◆ **ACTIVITY**
Could you return, exactly as written, every line from the one containing "Task: Click the" through the last line of the entries below, leaving out the pictures?

[Source records]
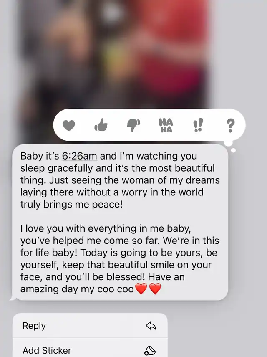The width and height of the screenshot is (267, 357).
Task: Tap the gray message bubble's blank middle line
Action: click(120, 216)
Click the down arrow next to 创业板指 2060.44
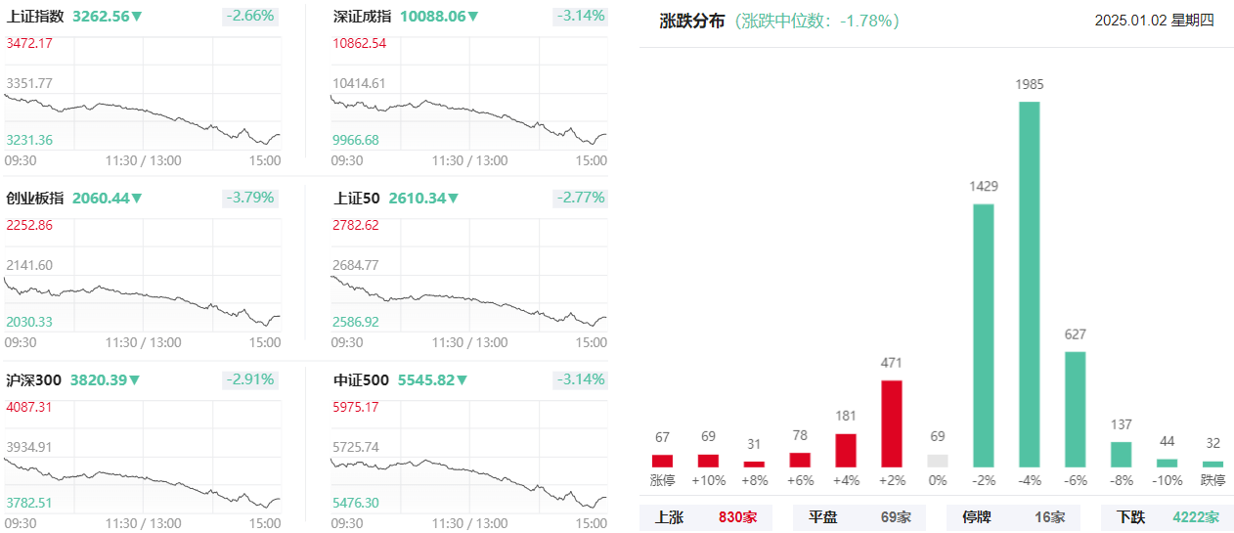 click(137, 199)
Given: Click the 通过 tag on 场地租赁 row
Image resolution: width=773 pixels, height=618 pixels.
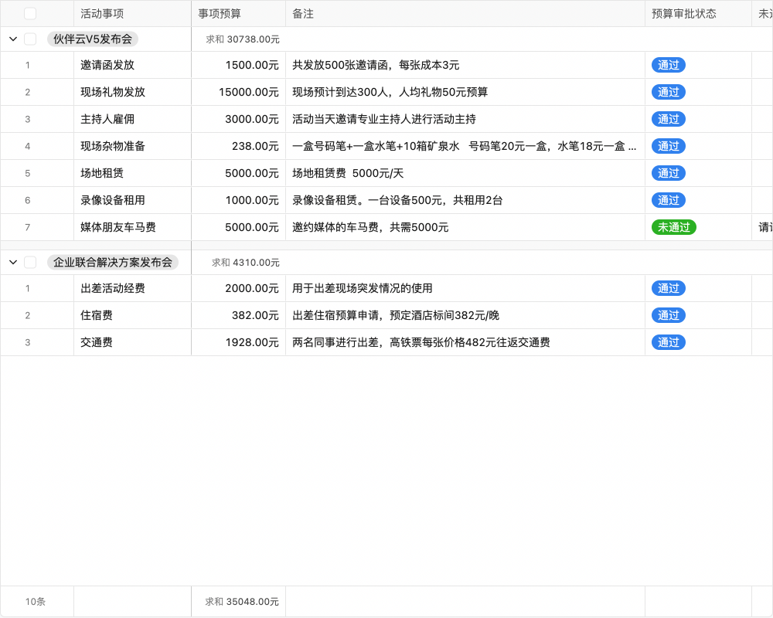Looking at the screenshot, I should coord(668,173).
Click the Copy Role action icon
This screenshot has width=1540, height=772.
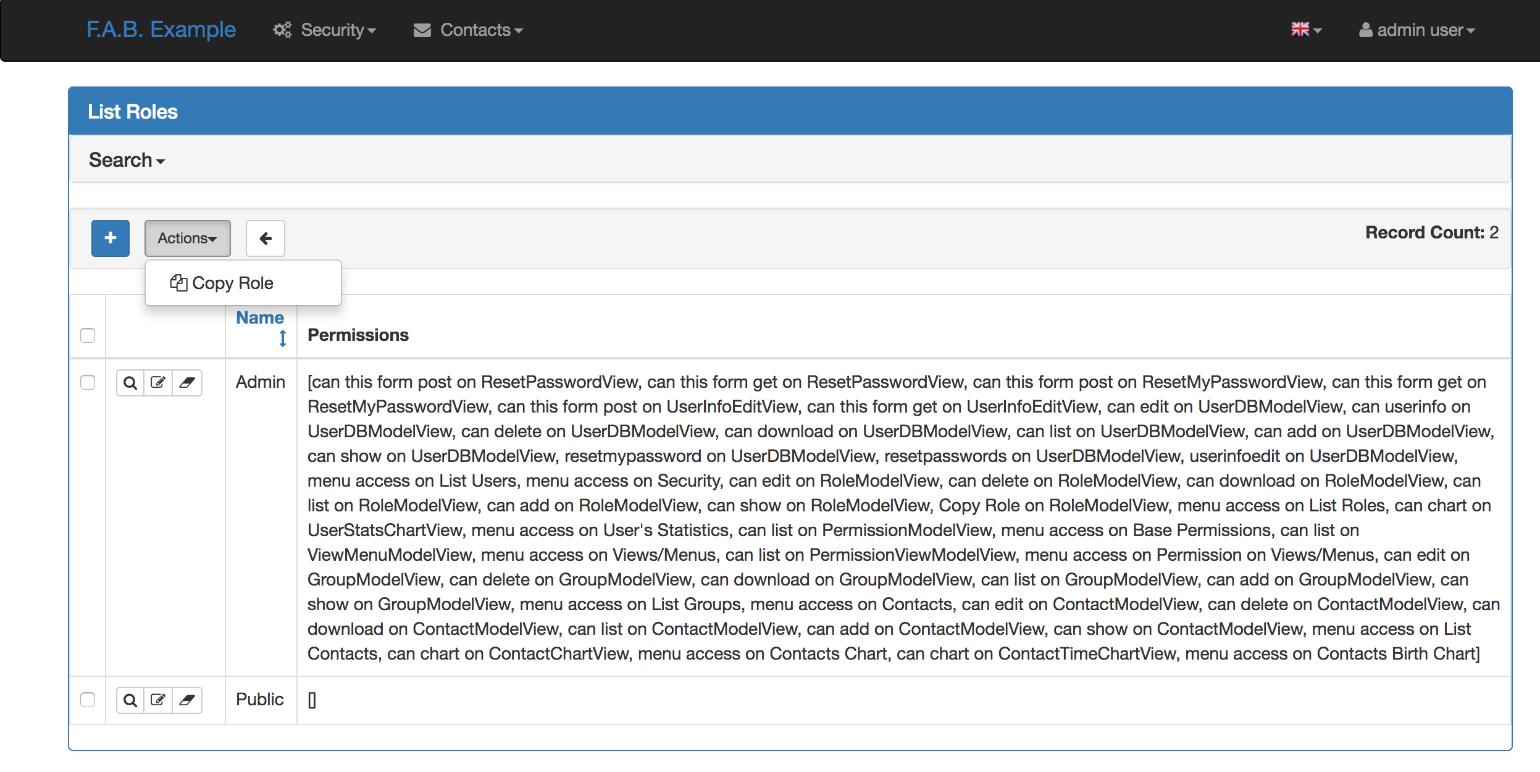coord(178,283)
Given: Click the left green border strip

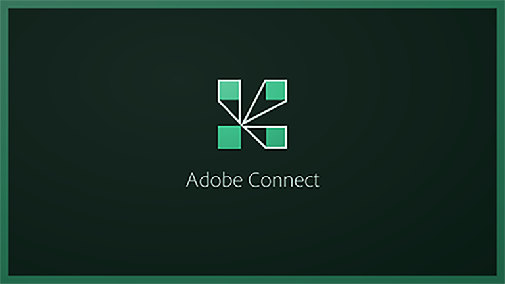Looking at the screenshot, I should [4, 142].
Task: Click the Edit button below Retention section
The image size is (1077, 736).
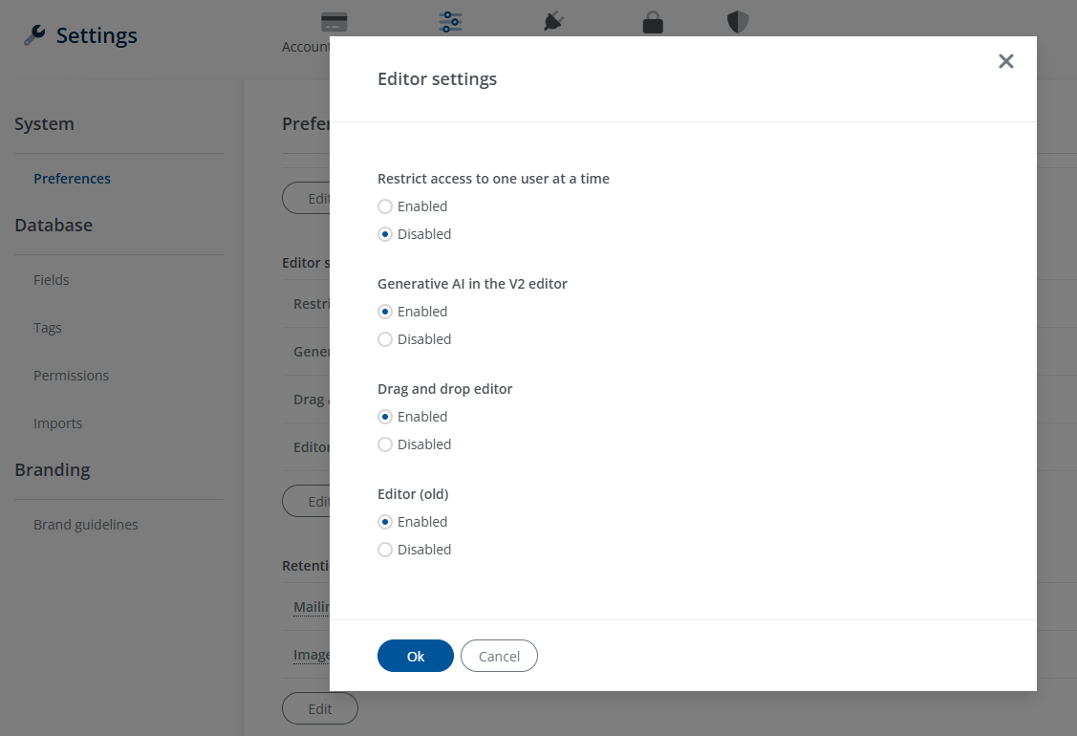Action: pyautogui.click(x=319, y=709)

◆ **EXPECTED OUTPUT**
Task: Click the Edit button below Retention section
The image size is (1077, 736).
Action: pyautogui.click(x=319, y=709)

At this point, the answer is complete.